But as my small art bag goes with me everywhere, I've got my sketchbook pen and watercolours with me and the handful of autumn leaves that I picked up on our brief visit to the little Faith Garden arboretum on Friday.
It's been a good year for autumn colour with many of the maples looking much yellower than the two leaves that I picked up.
The ginkgo leaves (left) deserve their place in any faith garden as it was grown by Buddhist monks in temple gardens long after it had disappeared from its natural habitat in southern China. Those parallel veins in its leaves show that it belongs to an ancient group of non-flowering plants. Fossil ginkgo leaves are found in the Jurassic rocks of the Yorkshire coast at Scarborough which date from about 150 million years ago.
Ginkgo is widely used in Chinese medicine and its uses include boosting circulation when insufficient blood is reaching the brain; for this reason it is used in treating memory loss and senile dementia.
But this hospital goes for the high tech western approach to medicine and we leave Barbara's mum in the evening settled in the cardiac ward wearing a kind of space helmet which is helping boost her oxygen levels.
I've learnt a lot about human physiology during the last few months from the many hours that I've spent with both my mum and Barbara's mum in a variety of departments including heart, lymphatic, ear and eye. As knowledge of what is going on at a cellular level increases there's a tendency to treat the human body not as a machine - with the lungs as a pair of bellows or the inner ear as a microphone for instance - but to see it as a community of cells or even an ecosystem of sorts.

INFORMATION SUPPLIED:
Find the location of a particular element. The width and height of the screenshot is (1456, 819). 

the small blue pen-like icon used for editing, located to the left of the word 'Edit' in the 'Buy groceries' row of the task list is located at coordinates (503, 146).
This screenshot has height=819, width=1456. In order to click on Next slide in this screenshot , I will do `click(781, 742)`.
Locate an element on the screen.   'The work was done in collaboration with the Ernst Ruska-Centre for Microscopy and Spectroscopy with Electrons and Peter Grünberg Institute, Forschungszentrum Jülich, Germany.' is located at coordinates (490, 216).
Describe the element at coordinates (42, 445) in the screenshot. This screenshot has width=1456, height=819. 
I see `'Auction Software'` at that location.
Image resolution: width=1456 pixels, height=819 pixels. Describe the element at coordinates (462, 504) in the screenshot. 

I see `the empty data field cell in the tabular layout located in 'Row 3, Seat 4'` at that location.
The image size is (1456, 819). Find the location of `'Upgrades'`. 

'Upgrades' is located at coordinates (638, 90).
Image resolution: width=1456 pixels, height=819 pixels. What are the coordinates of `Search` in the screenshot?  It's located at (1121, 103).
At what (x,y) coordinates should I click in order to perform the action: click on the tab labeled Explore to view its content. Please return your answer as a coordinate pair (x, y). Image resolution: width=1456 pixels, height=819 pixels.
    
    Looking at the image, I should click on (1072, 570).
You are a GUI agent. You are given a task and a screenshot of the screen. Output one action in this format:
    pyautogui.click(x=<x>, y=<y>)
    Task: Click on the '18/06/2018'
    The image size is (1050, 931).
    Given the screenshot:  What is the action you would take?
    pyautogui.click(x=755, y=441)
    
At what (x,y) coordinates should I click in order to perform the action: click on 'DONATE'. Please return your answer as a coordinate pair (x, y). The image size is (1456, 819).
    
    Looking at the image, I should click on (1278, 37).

EXERCISE BRIEF: Pick up the piece about autumn leaves, ginkgo and the hospital visit after its last sentence and keep writing it. The listing comes from a different source than the text.

ANSWER FOR THE TASK:
I've had the chance to catch up with the latest thinking in audiology about how the receptor cells in our inner ear cope when one section of cells is damaged; the adjoining frequencies work a little harder to make up for the gap in spectrum of audio frequencies. It would be like the violin and cello section in the orchestra trying to fill the gap if the violas didn't turn up for a concert. I guess this is a programming solution (there I go using a machine analogy) that the brain puts in place to cope with the missing frequencies. Knowing how the body and brain work out their natural solution to a problem helps fine tune the artificial aids that medicine has to offer.
As I understand it, there's now a similar view about some forms of incapacity in our breathing. When some areas of the lungs get blocked with fluids or air pockets the body shifts its attention on the remaining areas available for gaseous exchange. That makes perfect practical sense but it gives the medical teams problems when they're trying to get the previously blocked areas back in full working order again.
I realise that you can't treat the particular problems that component parts of body and brain might have in isolation; you've got to look at the whole 'landscape' and you understand that by giving minute attention to the smallest details that you're able to observe.